Before cooking the lumpia, prepare a serving plate lined with a paper towel or two to soak up the excess oil from the cooked lumpia.

Pour canola oil into a nonstick pan, just until it covers the entire bottom of the pan. When the oil is very hot, but not smoking, place 3-4 lumpias in the pan, depending on how big it is. Do not overcrowd, you want your lumpia to brown evenly and to be manageable when you start turning them. Cook each side for 1-2 minutes, depending on how fast the wrapper turns golden brown. Use tongs to carefully flip the lumpia. Keep a watchful eye especially after you have cooked a few batches because the oil tends to get really hot which causes the lumpia to brown faster. You may need to lower down the heat and add more oil when you are running low. When you add oil, allow it to heat up before cooking another batch. Otherwise, the lumpia wrapper won't turn out crispy. The sides and ends might not brown as well, so use your tongs to hold the uncooked edges down into the oil for a couple seconds to make sure the entire surface of your lumpia is evenly browned.
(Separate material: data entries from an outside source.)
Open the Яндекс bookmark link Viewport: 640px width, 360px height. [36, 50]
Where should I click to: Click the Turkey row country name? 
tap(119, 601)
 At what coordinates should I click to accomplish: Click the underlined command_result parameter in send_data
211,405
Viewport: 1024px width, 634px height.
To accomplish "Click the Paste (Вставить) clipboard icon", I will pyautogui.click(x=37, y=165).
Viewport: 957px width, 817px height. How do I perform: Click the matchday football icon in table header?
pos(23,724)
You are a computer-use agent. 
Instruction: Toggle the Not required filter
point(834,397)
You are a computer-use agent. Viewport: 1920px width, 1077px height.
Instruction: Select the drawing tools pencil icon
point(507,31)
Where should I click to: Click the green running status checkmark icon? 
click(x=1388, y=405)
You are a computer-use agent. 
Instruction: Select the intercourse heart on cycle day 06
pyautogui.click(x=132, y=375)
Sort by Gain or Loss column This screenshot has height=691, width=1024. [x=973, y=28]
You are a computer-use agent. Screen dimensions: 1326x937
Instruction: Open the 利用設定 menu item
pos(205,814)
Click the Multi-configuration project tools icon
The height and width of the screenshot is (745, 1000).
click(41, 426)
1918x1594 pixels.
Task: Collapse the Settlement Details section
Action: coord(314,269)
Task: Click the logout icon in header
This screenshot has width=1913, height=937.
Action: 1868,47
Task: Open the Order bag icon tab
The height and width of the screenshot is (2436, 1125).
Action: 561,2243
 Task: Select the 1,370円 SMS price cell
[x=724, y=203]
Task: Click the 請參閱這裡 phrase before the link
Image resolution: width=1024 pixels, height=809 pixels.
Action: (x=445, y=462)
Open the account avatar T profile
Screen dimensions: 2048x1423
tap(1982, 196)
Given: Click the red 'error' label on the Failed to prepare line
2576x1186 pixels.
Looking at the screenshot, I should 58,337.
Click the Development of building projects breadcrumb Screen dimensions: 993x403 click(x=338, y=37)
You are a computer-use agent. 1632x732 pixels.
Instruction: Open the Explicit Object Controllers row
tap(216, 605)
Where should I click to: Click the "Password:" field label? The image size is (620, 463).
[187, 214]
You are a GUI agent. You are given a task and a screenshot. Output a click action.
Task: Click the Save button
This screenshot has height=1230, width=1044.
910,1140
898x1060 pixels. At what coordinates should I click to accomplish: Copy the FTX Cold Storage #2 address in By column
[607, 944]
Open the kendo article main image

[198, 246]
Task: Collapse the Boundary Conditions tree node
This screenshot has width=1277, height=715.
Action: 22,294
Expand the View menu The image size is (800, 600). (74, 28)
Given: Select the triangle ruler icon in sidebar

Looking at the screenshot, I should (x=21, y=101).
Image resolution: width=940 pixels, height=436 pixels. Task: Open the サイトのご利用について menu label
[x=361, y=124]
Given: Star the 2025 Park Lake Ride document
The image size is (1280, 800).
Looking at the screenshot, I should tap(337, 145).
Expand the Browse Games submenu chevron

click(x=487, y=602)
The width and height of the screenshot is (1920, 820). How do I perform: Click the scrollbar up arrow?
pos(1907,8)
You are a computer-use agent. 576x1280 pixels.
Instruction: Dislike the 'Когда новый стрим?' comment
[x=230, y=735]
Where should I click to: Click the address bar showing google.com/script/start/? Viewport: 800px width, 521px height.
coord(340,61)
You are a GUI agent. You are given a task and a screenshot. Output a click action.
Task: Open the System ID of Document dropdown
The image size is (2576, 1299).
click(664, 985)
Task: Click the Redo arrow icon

Spicy Lumpia Dipping Sauce

1 teaspoon soy sauce
½ teaspoon chili paste
½ teaspoon ketchup
generous squeeze of fresh lemon

In a small bowl, stir the soy sauce, chili paste, and ketchup together. Squeeze a generous amount of fresh lemon juice to taste. The lemon juice works very well at cutting the oiliness of the lumpia.  

 A somewhat healthy pub food right in your own kitchen, Filipino style!


  1. I love lumpia SO much! I always requested my mom to make it when I was younger. When we had a Christmas party, I would bee-line straight to the lumpia and fill my plate. Yours looks fantastic too, my mom would have some competition!

  2. I love spring rolls and I am sure I would love these as well Margarita! they look divine!

  3. These look delicious! Will have to make some soon! Love the use of the current veggies available- it probably gives it a great (although different) flavor!